In his memoir Speak, Memory, Vladimir Nabokov, who was famously prone to insomnia, wrote: “Sleep is the most moronic fraternity in the world, with the heaviest dues and the crudest rituals.”
This thought came to mind during a recent visit to the Dreamery in New York City, where a 45-minute nap costs $25. After I checked in and changed into a pair of rental pajamas (night sky themed), a young woman named Kayla led me to one of the Dreamery’s nine sleep pods. If you’re picturing some tech wizardry à la Elon Musk, I’m afraid I have to disappoint. It’s basically a giant wooden cylinder that looks like it could house the world’s largest Camembert. I pulled back the curtain and discovered a duvet-covered mattress and pillow, along with a small card that read Sweet dreams, Martin. I would do my best. I got under the covers, switched off the bedside light, and closed my eyes.

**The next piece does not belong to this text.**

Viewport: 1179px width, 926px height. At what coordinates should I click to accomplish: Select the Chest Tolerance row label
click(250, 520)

The Dreamery is one of a number of nap studios (also known as nap bars or nap cafés) that have recently sprung up around the world, catering to our newfound respect for the importance of sleep. In London’s hypergentrified Shoreditch neighborhood, for instance, somnolent tech bros can seek refuge in a nap bar called Pop and Rest, where a half-hour pod rental costs about $10. In Paris, the ZZZen Bar à Sieste offers both a brick-and-mortar location and a mobile unit called the ZZZen Truck.
The general idea is to provide overstimulated urbanites with a quiet sanctuary where they can relax and, ideally, drift off. In a sense, the nap bar is an updated take on the capsule-hotel phenomenon, which took off in Japan in the nineties to provide weary salarymen with cheap, accessible accommodations. At the Dreamery, which is sponsored by the mattress company Casper, the meditation app Headspace supplies an overhead soundtrack of whirring nothingness. In addition to the pajama rental, visitors get earplugs and unlimited LaCroix. (Postnap coffee is also available.)

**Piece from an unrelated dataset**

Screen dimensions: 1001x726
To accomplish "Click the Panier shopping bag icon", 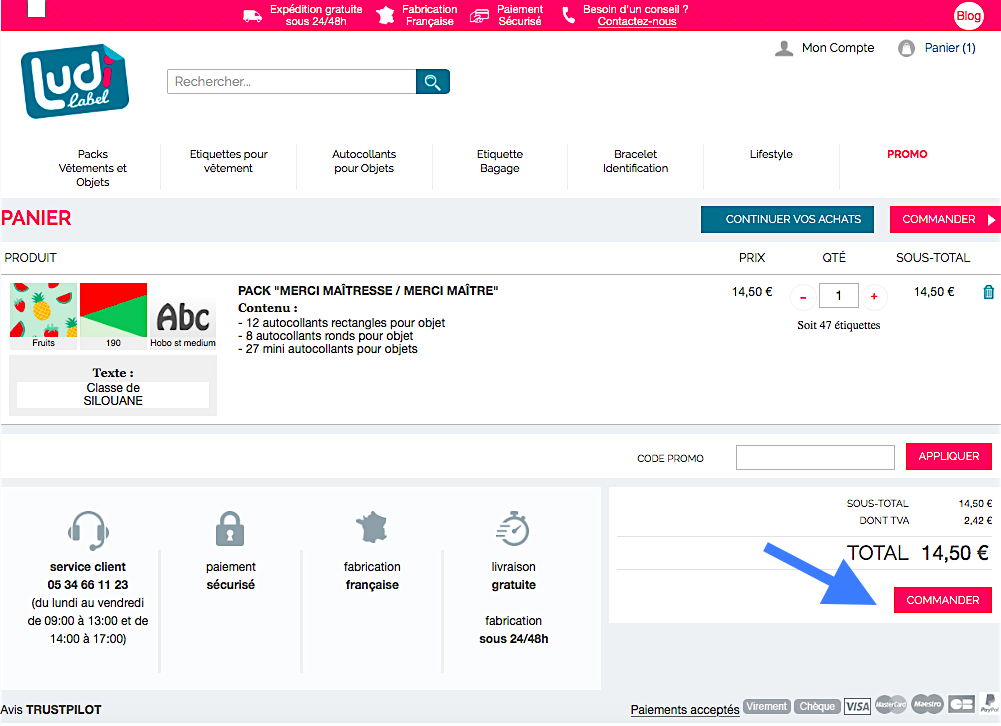I will pyautogui.click(x=907, y=48).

Why, you might be wondering, are people suddenly willing to pay for a nap?
At the Dreamery, which is sponsored by the mattress company Casper, the meditation app Headspace supplies an overhead soundtrack of whirring nothingness.

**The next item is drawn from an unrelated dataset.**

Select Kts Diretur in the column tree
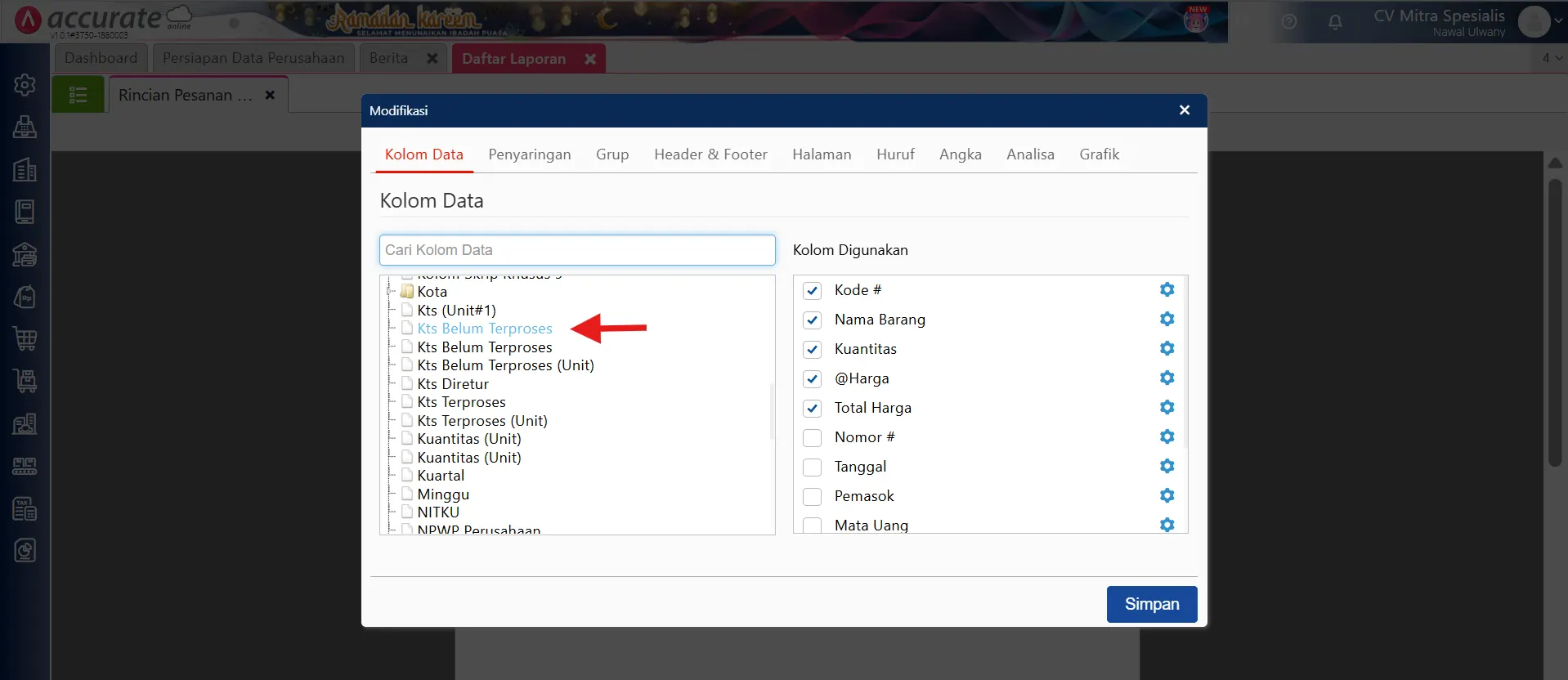 coord(453,384)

“I was a prototypical Washingtonian: harried, overworked, and burned out as a systems engineer,” says Daniel Turissini, the founder of Recharj in Washington, D.C. Turissini, who claims that Recharj was the first nap studio in the U.S. when it opened in August 2016, notes that in an age where many companies have shifted to the open-office model, sleep has become a luxury made scarce by the lack of privacy in the American workplace. He’d heard from men who had dozed off in their office’s lactation rooms. Others were locking themselves in bathroom stalls.
Mauricio Villamizar, who cofounded Pop and Rest, says one reason he started his company was to introduce type A Londoners to the siesta culture of his native Colombia. Indeed, beyond providing more accessible places to sleep, one of the potential benefits of nap studios is that they might inspire broader acceptance of the midday snooze.
Rachel Salas, a sleep neurologist at Johns Hopkins Medicine, is also optimistic that nap bars could bring greater awareness to what she calls our national sleep epidemic. According to a 2016 survey published by the Centers for Disease Control and Prevention, more than a third of Americans are getting less than the minimum recommendation of seven hours of sleep per 24-hour period. Salas cautions, however, that nap bars probably shouldn’t be frequented by those who suffer from serious sleep disorders. “If you know that you have insomnia or a circadian-rhythm issue where you are not falling asleep until 2 or 3 A.M., you should really be talking to your health care provider first rather than going to a nap bar,” she says.
For some people, the idea of paying for a nap might sound a little dystopian. It’s the ultimate perversion of a society in which essential life requirements—water, exercise, sleep—have been commodified.
And maybe that’s why I couldn’t fall asleep during my brief stay at the Dreamery: the awareness that I was spending money to escape distraction became a distraction in itself. When the lamp above my bed began to brighten, signaling the end of my repose, I almost felt a little guilty. But soon after, the feeling was alleviated—I noticed that the Sweet Dreams, Martin card also listed my sleep pod’s Wi-Fi password (Casper). “In case you can’t sleep,” it read.